Looking at 6-week in-calf rates, in the past five years they had been between 65-67%.

''We've just flat-lined really,''

At the same time, empty rates had risen to 16% to 20%, and mating lengths have been shortened dramatically.

''I think this is a really important thing to consider. In 2015 was the first season we weren't allowed to have inductions and prior to that we did have inductions ... that dealt with late calving cows.
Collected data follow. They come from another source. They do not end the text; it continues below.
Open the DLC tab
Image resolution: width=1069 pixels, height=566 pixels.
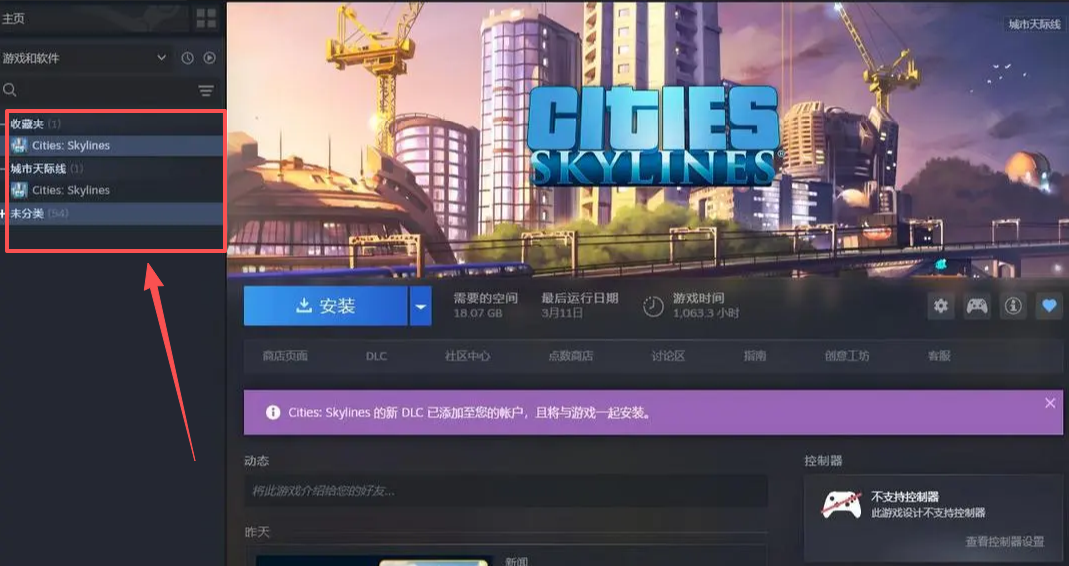(376, 356)
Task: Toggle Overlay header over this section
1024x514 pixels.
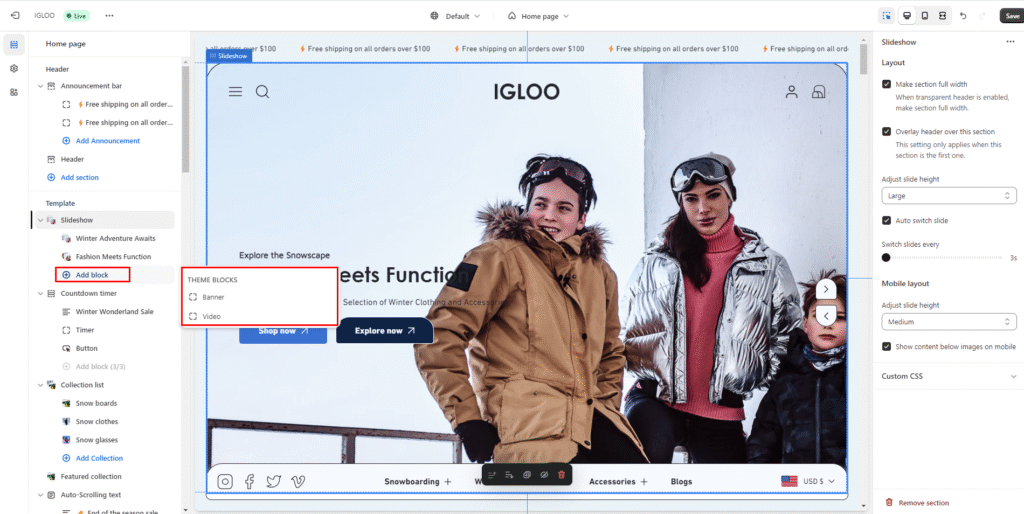Action: (887, 131)
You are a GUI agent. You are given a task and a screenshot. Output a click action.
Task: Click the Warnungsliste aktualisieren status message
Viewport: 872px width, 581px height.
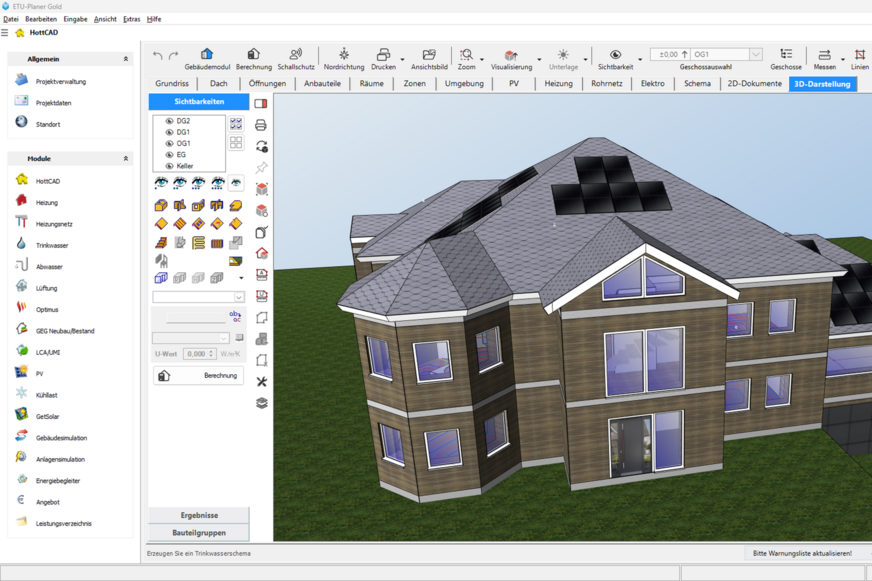pos(800,552)
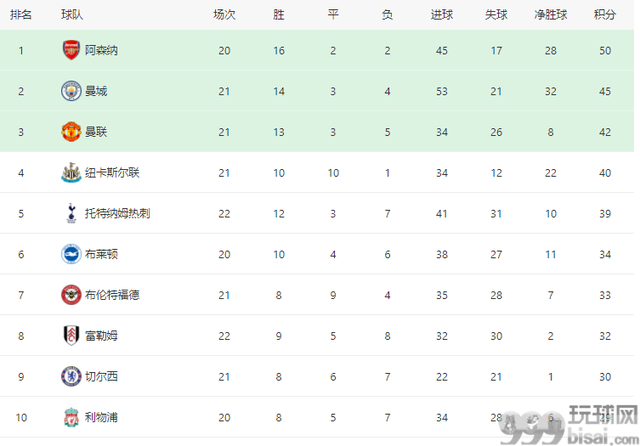Click the 净胜球 column header
640x446 pixels.
tap(551, 15)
Mating length has declined from about 83-84 days and it has slashed about 10 days off it in the last five years.''

It was a vital piece of information which needed to be taken in to consideration when looking at why empty rates had risen, he said.

If fodder beet was having any impact on reproductive performance, Dr Allott said he would challenge why farmers were not seeing that in the 6-week in-calf rates.

''And empty rates, not in-calf rates, when I start slashing 10 days off a mating period, and in the middle of that period I lose the ability to bring late cows through early through artificial means, I can't induce them, I think we have to be a little bit careful to jump to conclusions about something like fodder beet affecting reproductive performance.''

When it came to metabolic disease and fodder beet, there were a few things farmers needed to aware of.

Preventing metabolic disease meant keeping body condition scores at calving at 5-5.5, as milk fever risk increased when BCS was less than four and higher than six, he said.

Sudden diet changes could also create issues, so maintaining dry matter intake through the springer period and early lactation was important, Dr Allott said.

Farmers also needed to look at magnesium supplementation and to not overfeed energy to springer cows which had a BCS over 5.

Potassium intake in springers also should be reduced, as high potassium intake in springer cows increased the risk of milk fever and udder oedema.

Calcium (limeflour) and phosphorus supplementation was very useful as well, but Dr Allott recommended talking to a professional on the need for phosphorus supplementation.

''As a general rule, feed springers a low calcium diet.''

Adding limeflour to the diet of colostrum cows and milkers once they had calved to boost calcium levels was a good idea, so they cows would not have to depend on the bone stores of calcium, Dr Allott said.

Multiple calf pick ups throughout the day would also help to reduce metabolic diseases.